Zugegeben, es hat sich in den vergangenen Jahren einiges Positive im Bereich Familie getan, und die heute gegründeten Familien haben es um einiges besser als meine mittlerweile teenagerbestückte Familie. Kein Neid an dieser Stelle, sondern Anerkennung. Das ist Fortschritt.

Allerdings - und da pflichte ich Prantl bei - erschreckt es mich zu sehen, wie die kinderlosen Ehen im Tiefflug in punkto Lebensqualität sowie späterer höherer Renten, da beide ja die Möglichkeit hatten, toujours Vollzeit zu arbeiten, an einem vorbeizischen. Es tut auch weh, dass Paare mit Kindern und akademischer Ausbildung und zwei Einkommen im Ballungsraum den Cent dreimal umdrehen müssen. Es tut weh, seinen eigenen Kindern weniger bieten zu können, als wir das als Kinder hatten. Warum gibt es nicht generell eine eigene Steuerklasse nur für Familien - egal ob verheiratet, getrennt, alleinerziehend oder Patchwork? Es sind die Kinder, nicht die Eltern, und somit die Zukunft unseres Landes, die von einer eigenen, gerechteren Besteuerung profitieren. Christiane Winkler-Bleisteiner Vaterstetten

Über die Höhe lässt sich streiten

Die steuerliche Systematik in der Bundesrepublik enthält de facto ein Familiensplitting, genannt "Familienleistungsausgleich" nach Paragraf 31 EStG. Neben dem sogenannten "Ehegattensplitting" gibt es den Kinderfreibetrag, aktuell 2017 in Höhe von 7400 Euro pro Jahr. Soweit das Einkommen der Eltern nicht hoch genug ist, um den entlastenden Faktor des Kinderfreibetrags auszuschöpfen, wird die steuerliche Freistellung des Existenzminimums für Kinder durch das Kindergeld sichergestellt (EStG Paragraf 31 "Familienleistungsausgleich"). Insofern hat das bundesdeutsche Steuerrecht ein integriertes "Familiensplitting", über das Kindergeld sogar mit einer sogenannten negativen Einkommenssteuer.

········

Stimmen diese Aussagen mit dem Auszug zur Familienbesteuerung überein? Antworte jeweils mit Ja oder Nein und zitiere die entscheidenden Worte wörtlich. 1. Der Kinderfreibetrag liegt 2017 bei 7400 Euro pro Jahr. 2. Der erste Beitrag verlangt eine eigene Steuerklasse ausschließlich für verheiratete Eltern. 3. Heute gegründete Familien haben es laut dem ersten Beitrag schlechter als die Familie der Verfasserin.

#### [Daten]
········

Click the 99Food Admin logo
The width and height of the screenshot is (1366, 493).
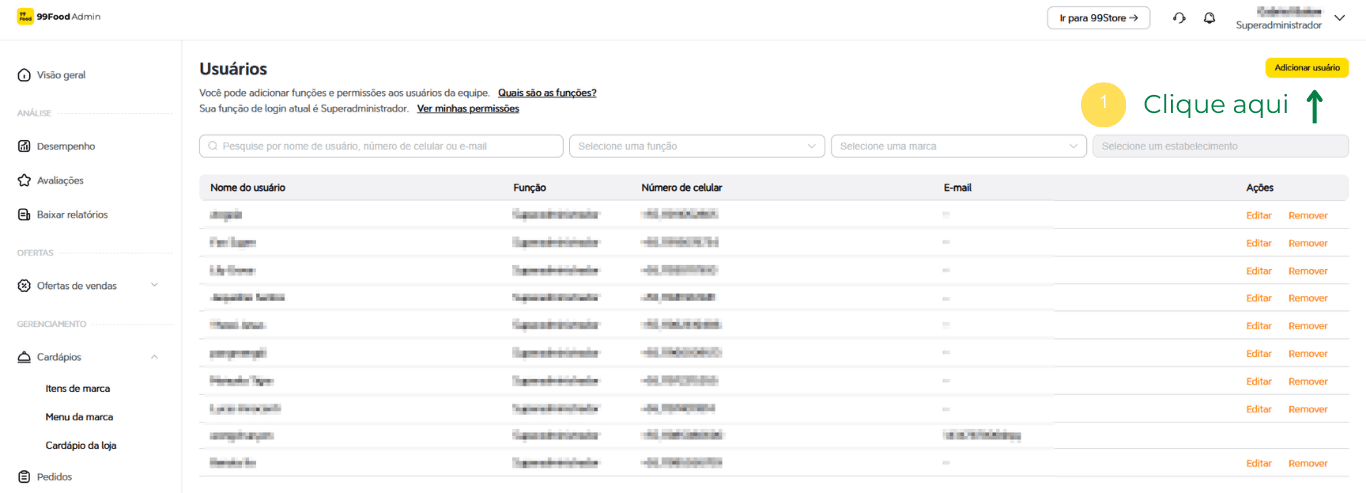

········

#### [Lösung der Übung]
1. Ja: „aktuell 2017 in Höhe von 7400 Euro pro Jahr“
2. Nein: „egal ob verheiratet, getrennt, alleinerziehend oder Patchwork“
3. Nein: „die heute gegründeten Familien haben es um einiges besser als meine mittlerweile teenagerbestückte Familie“